Чем больше впадал в бешенство настоятель, тем больше я набирался храбрости; к тому же я был доведен до крайности и должен был себя защищать. Вид лежавших передо мной бумаг прибавлял мне уверенности.
— Отец мой, напрасно вы стараетесь приуменьшить мое отвращение к монастырской жизни; у вас в руках доказательство того, как она мне ненавистна. Если я даже и совершил какой-нибудь проступок, подрывающий авторитет обители, то сожалею об этом, но не чувствую за собой никакой вины. В том нарушении устава, которое клеветнически приписывается мне, виновны как раз те, кто заставил меня принять обет монашества. Я исполнен решимости изменить свое положение и сделаю для этого все возможное. Видите, сколько сил я на это уже положил, будьте уверены, что то же самое будет делаться и впредь. Всякая неудача лишь усугубит мои старания, и если только небо или земля в силах освободить меня от принятого обета, то нет такой власти, к которой бы я не решился прибегнуть.

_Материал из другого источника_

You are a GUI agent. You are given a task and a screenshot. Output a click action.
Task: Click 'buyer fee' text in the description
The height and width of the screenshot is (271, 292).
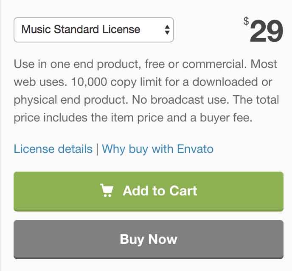[x=226, y=118]
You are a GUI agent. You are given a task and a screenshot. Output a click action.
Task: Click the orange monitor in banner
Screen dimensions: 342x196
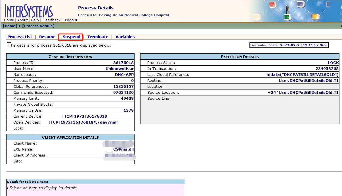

Я думал, что настоятель не даст мне договорить, но он не стал меня прерывать. Напротив, он спокойно выслушал меня, и я уже приготовился встретить и отразить следующие один за другим упреки и возражения, уговоры и угрозы, которыми с таким искусством умеют пользоваться в монастыре.
— Итак, твое отвращение к монашеской жизни неодолимо?
— Да.
— Но что же тебе в ней так ненавистно? Ведь не монастырские же правила — ты исполняешь все что положено с безупречной точностью; не отношение же к себе, которое ты находишь среди нас, — оно ведь самое снисходительное, какое только дозволяется в монастыре; не сама же община — ты пользуешься в ней всеобщим расположением и любовью, так чем же ты недоволен?
— Само’й жизнью в монастыре. Сюда входит все. Я не создан для того, чтобы быть монахом.
— Так помни, прошу тебя, что хоть внешне мы и должны повиноваться решениям суда земного, ибо мы по необходимости зависим от людских учреждений во всем, что касается отношения человека к человеку, все это не имеет никакой силы, когда речь идет об отношениях между человеком и богом. Помни, заблудшее дитя мое, что если даже все суды на земле провозгласят тебя сейчас свободным от принятого тобою обета, твоя собственная совесть никогда не сможет освободить тебя. На протяжении всей твоей нечестивой жизни она будет вновь и вновь упрекать тебя в нарушении обета, которое допущено человеком, а отнюдь не богом. И как ужасны будут эти упреки, когда настанет твой смертный час!
— Он не будет таким ужасным, как тот час, когда я принял обет или, вернее, когда меня вынудили его принять.
— Вынудили!
— Да, отец мой, да, я призываю небо в свидетели против вас. В то злосчастное утро все ваши угрозы, увещания и просьбы были так же тщетны, как и сейчас, до тех пор пока вы не заставили мою мать упасть к моим ногам и молить меня об этом.
— Ты что же, собираешься упрекать меня в том, что я так ревностно добивался спасения твоей души?
— Я вовсе не собираюсь вас в чем-либо упрекать. Вы знаете, какие шаги я предпринял, так помните же, что я буду добиваться своего всеми доступными мне средствами, что я никогда не буду знать покоя и буду требовать, чтобы с меня сняли мой обет, пока во мне еще теплится надежда на это, и что душа, полная такой решимости, как моя, даже само отчаяние способна превратить в надежду. Вы окружили меня подозрительностью, следили за каждым моим движением, за каждым шагом, и, однако, я нашел способ передать мои записи в руки адвоката. Подумайте, какой решимостью надо обладать, чтобы даже в самом сердце монастыря осуществить такой замысел! Судите же сами, сколь напрасным будет все ваше дальнейшее противление этому замыслу, если вам не удалось не только предотвратить, но даже выследить первые шаги, направленные к его осуществлению.